Jimmy Graham had just eight yards receiving on three catches. (AP)
(AP)
GREEN BAY, Wisc. – New season, same old story.
A defense that was at times dominant, and an offense that was largely dormant in a 17-9 loss to the Green Bay Packers at Lambeau Field.
It’s not the result that was concerning.
The Seahawks have won their road opener only once in Pete Carroll’s eight seasons as coach. Not only that, they were playing at Green Bay, where they haven’t won since 1999.
The problem is that the Seahawks looked every bit as inept offensively as they did on the road in 2016, and this time you couldn’t point to the injuries that Russell Wilson had suffered to his ankle or his knee or his pectoral muscle.
Seahawks lose opener | 710’s Instant Reaction | Lane ejected | Photos
Seattle’s quarterback was healthy. The offense, however, was not.
The running game that was going to be revitalized instead ran into problems. With Thomas Rawls inactive, Eddie Lacy gained all of 3 yards on his five carries. Tight end Jimmy Graham caught three passes, which doesn’t sound all that bad, but those went for a total of 8 yards, which is awful.
On Seattle’s first five possessions it gained 25 yards, had one first down and failed to score a single point. Not only did the Seahawks manage just three field goals, but their offense pretty much gift-wrapped the Packers’ first touchdown for them when Seattle’s enduring inability to protect Wilson resulted in a fumble that gave Green Bay possession at the Seattle 6 early in the third quarter.
The Seahawks defense didn’t play bad. In fact, it played pretty darn well, holding the Packers without points in the first half.
But they couldn’t sustain that. Not after the Packers had the ball for more than 20 of the 30 minutes in the first half.
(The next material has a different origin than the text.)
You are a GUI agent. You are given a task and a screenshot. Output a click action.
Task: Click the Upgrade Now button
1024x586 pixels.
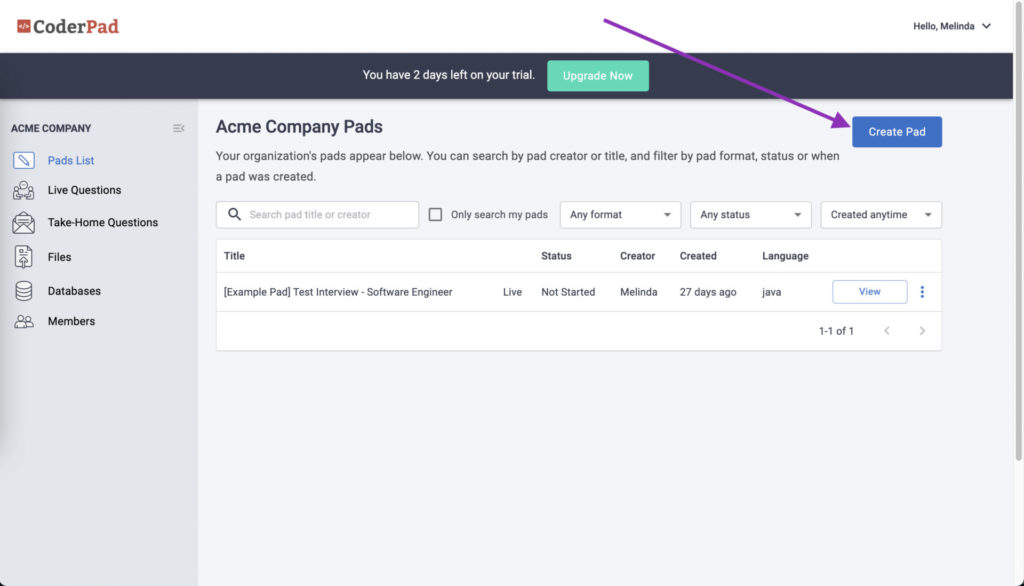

The Seahawks had their chances in this game. They even had some complaints about the officiating. A questionable block-in-the-back call negated a touchdown on Nazair Jones’ interception return in the first quarter, and then in the third quarter there was no flag for pass interference despite obvious contact against Graham in the end zone.
But it wasn’t calls that doomed the Seahawks, it was the offense.
The same offense that failed to score a touchdown in three of its eight regular-season road games last season never did get the ball into the end zone against Green Bay.
The same offense that ranked No. 27 in the league when it came to red-zone scoring efficiency settled for field goals both times it had the ball inside the Green Bay 20.
So while it may have been a new season for the Seahawks, it was the same old story for Seattle’s offense.